PROMPT: Only an exact copy belongs in the answer: the line with "This screenshot has height=812, width=1457." and every line after it through the end of the records, pictures left out.

[Collection entries]
○ ○ ○ ○

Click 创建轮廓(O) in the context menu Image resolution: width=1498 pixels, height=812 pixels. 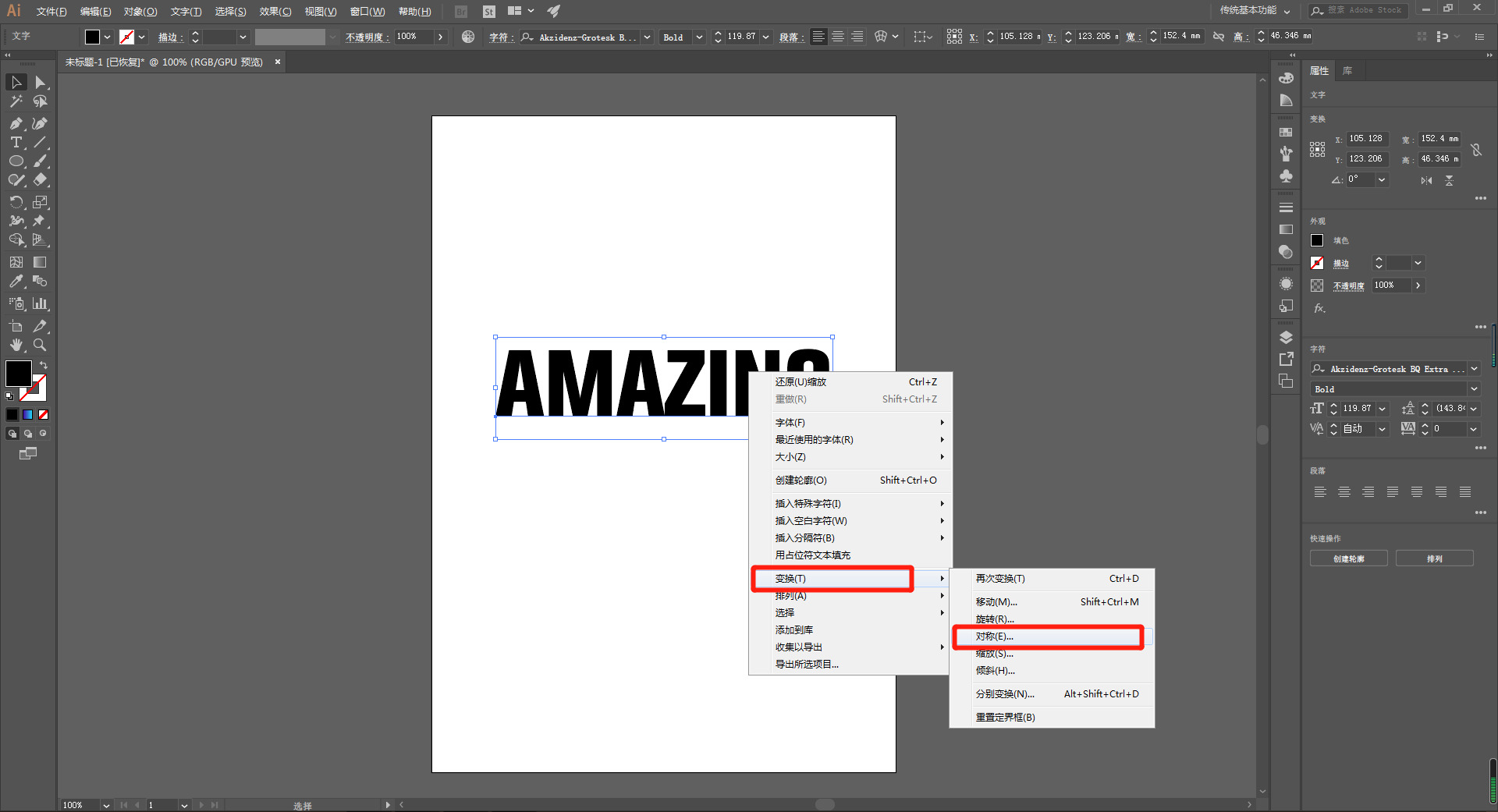[x=800, y=480]
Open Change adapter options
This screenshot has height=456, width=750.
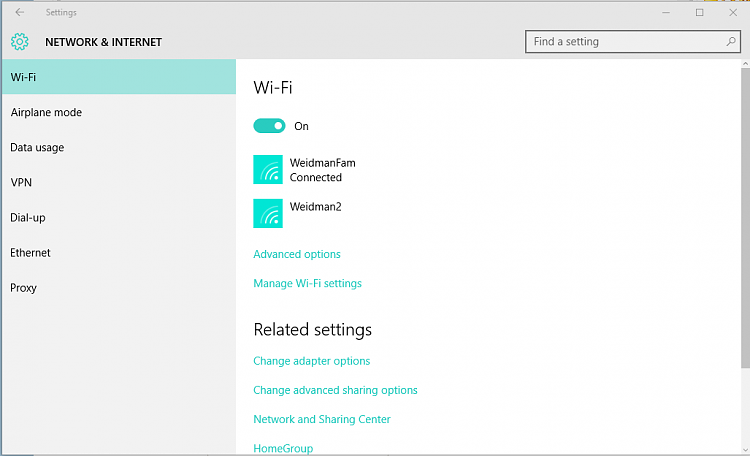pyautogui.click(x=311, y=361)
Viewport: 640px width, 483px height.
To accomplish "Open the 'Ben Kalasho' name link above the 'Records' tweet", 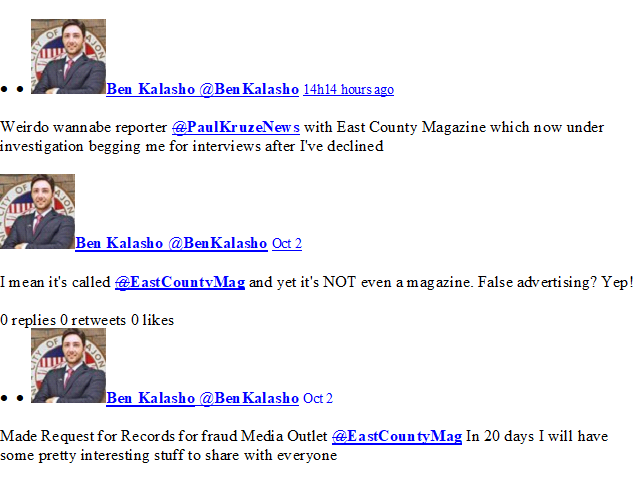I will point(151,398).
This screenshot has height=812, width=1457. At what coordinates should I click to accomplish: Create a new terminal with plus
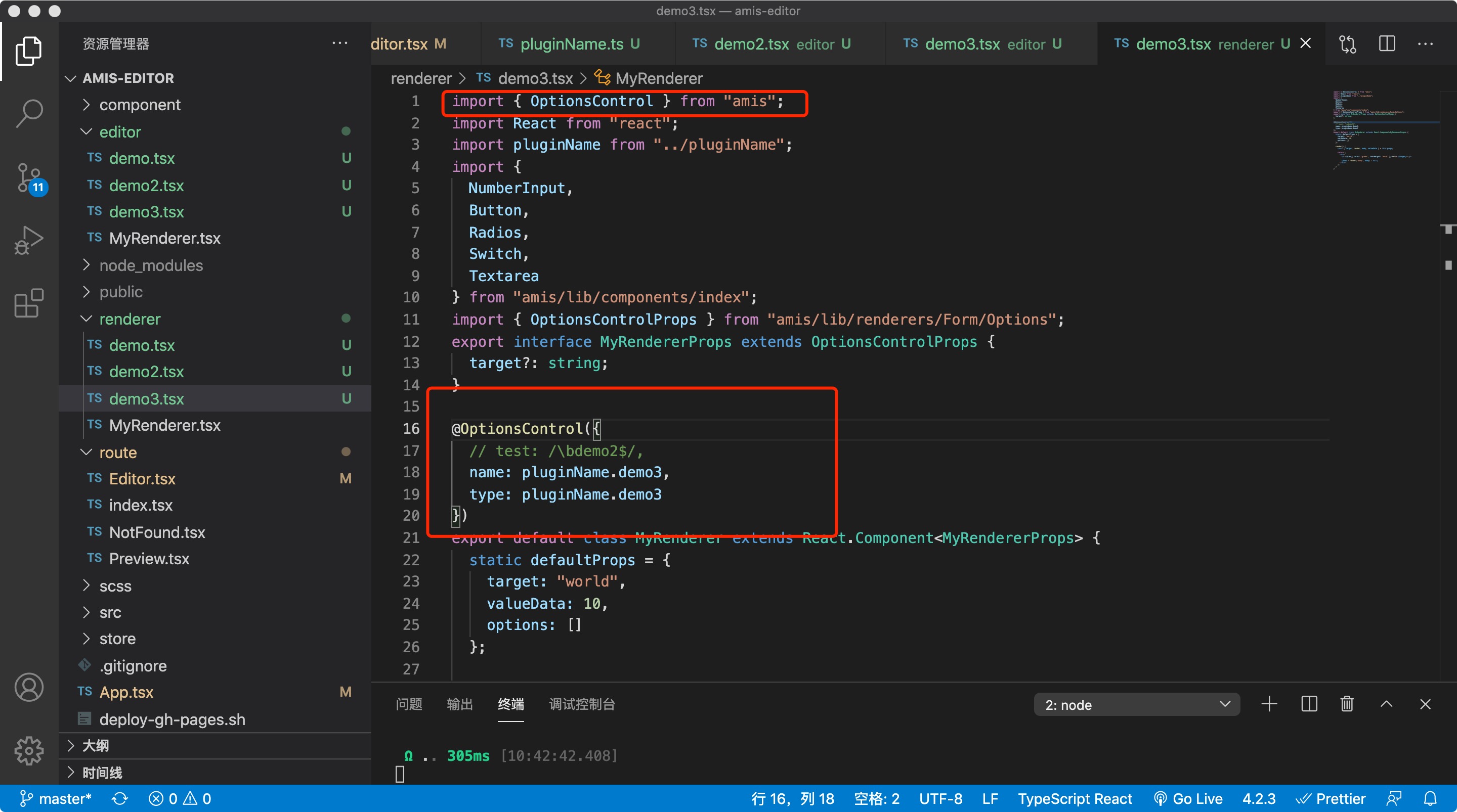tap(1269, 704)
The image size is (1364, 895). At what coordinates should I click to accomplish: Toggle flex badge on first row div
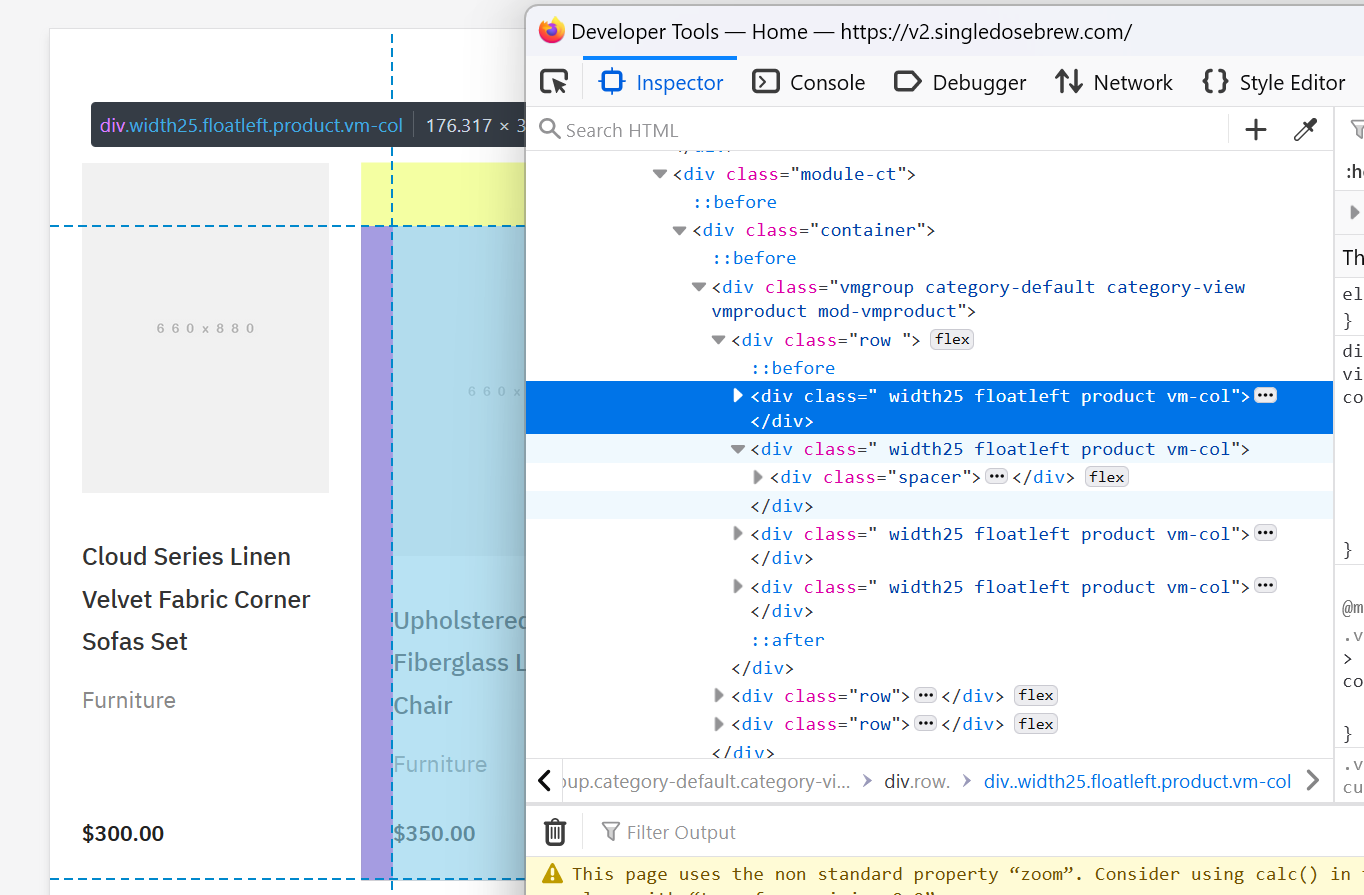952,340
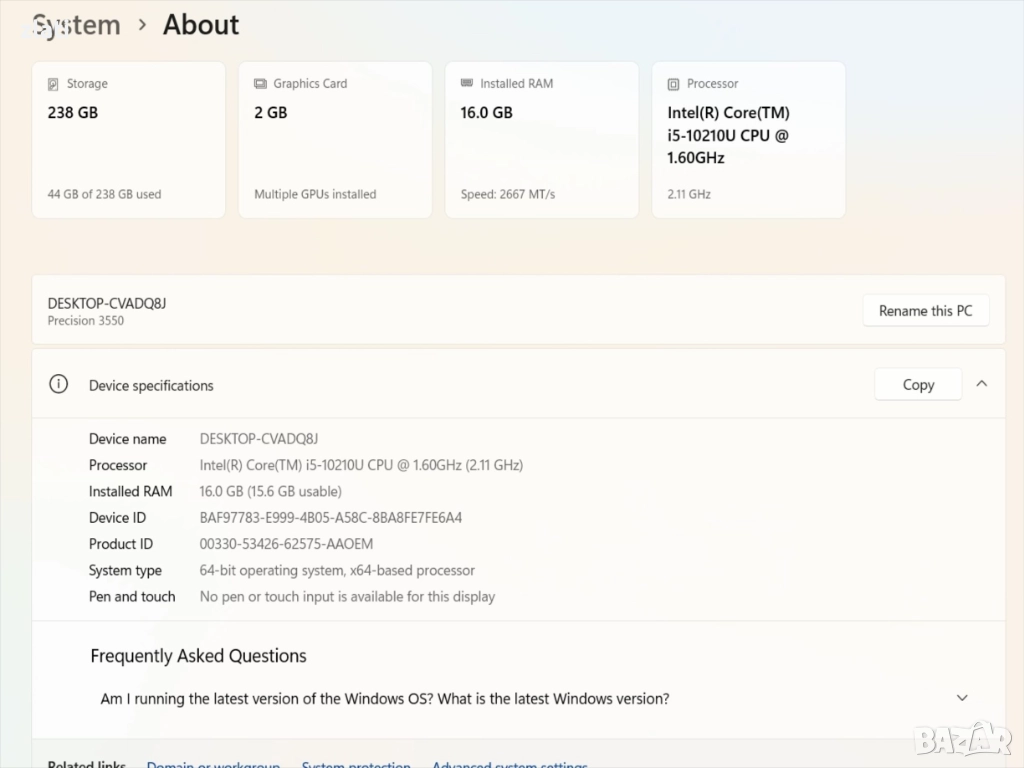
Task: Click the Graphics Card icon
Action: click(260, 84)
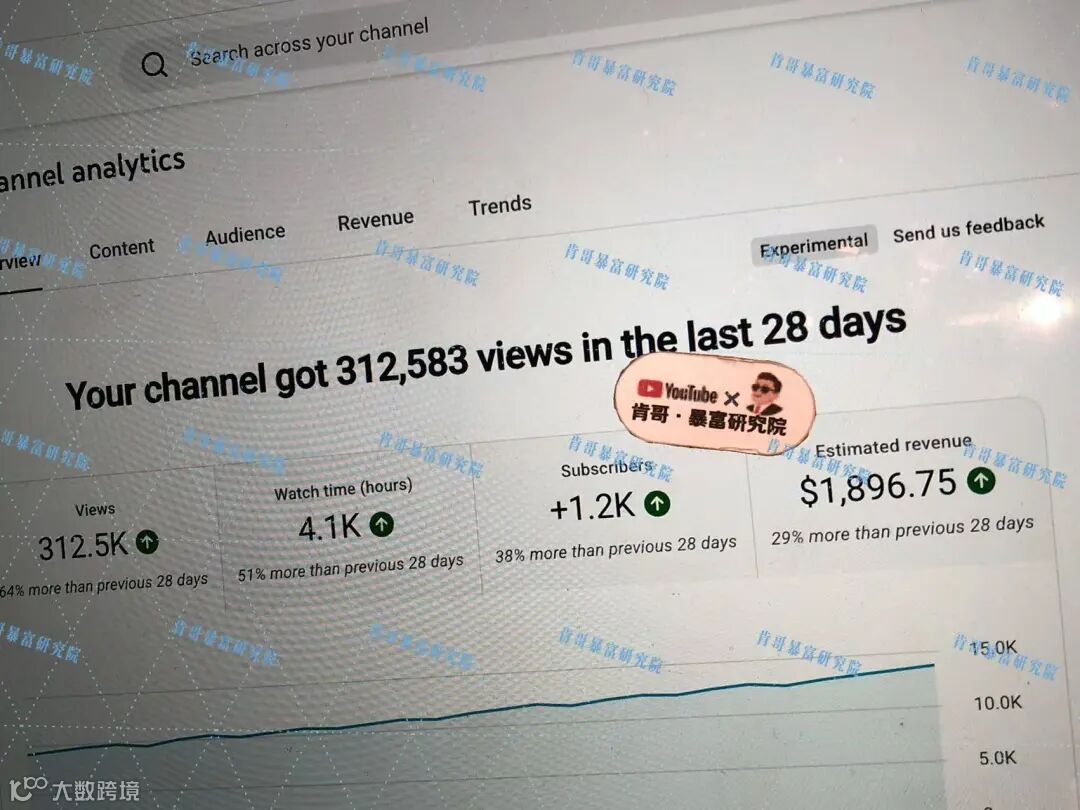Select the Revenue tab
Viewport: 1080px width, 810px height.
coord(375,220)
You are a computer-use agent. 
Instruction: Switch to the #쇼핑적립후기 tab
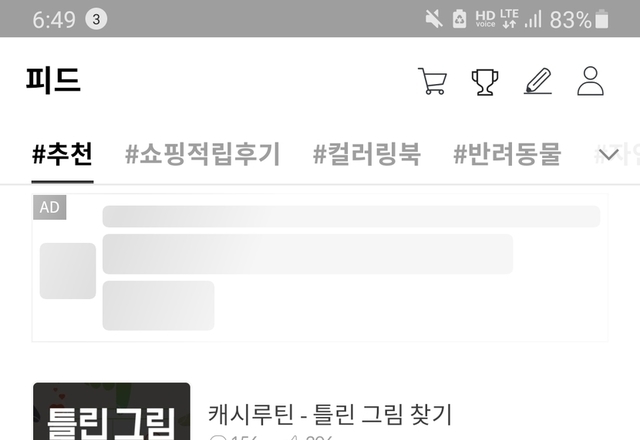click(202, 154)
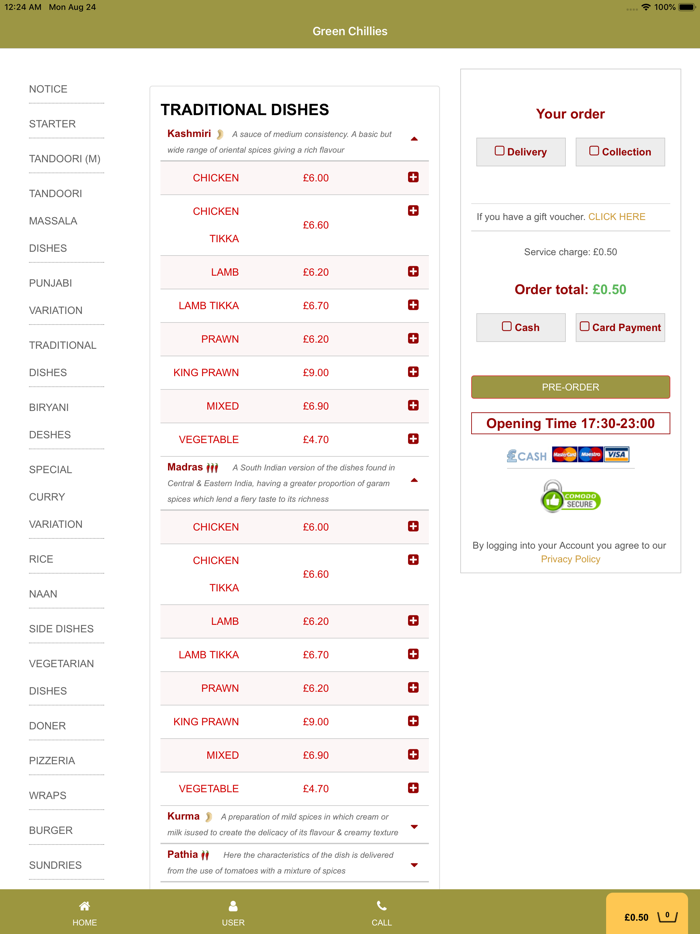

○ ○ ○ ○

THE COMPLETED TASK:
This screenshot has height=812, width=1457. At what coordinates should I click to accomplish: Create a new terminal with plus
tap(1269, 704)
The image size is (1364, 895). At what coordinates should I click to accomplish: Toggle flex badge on first row div
952,340
Task: Click the Graphics Card icon
Action: click(260, 84)
Select the Revenue tab
Viewport: 1080px width, 810px height.
coord(375,220)
You are a computer-use agent. 
Instruction: Switch to the #쇼핑적립후기 tab
click(202, 154)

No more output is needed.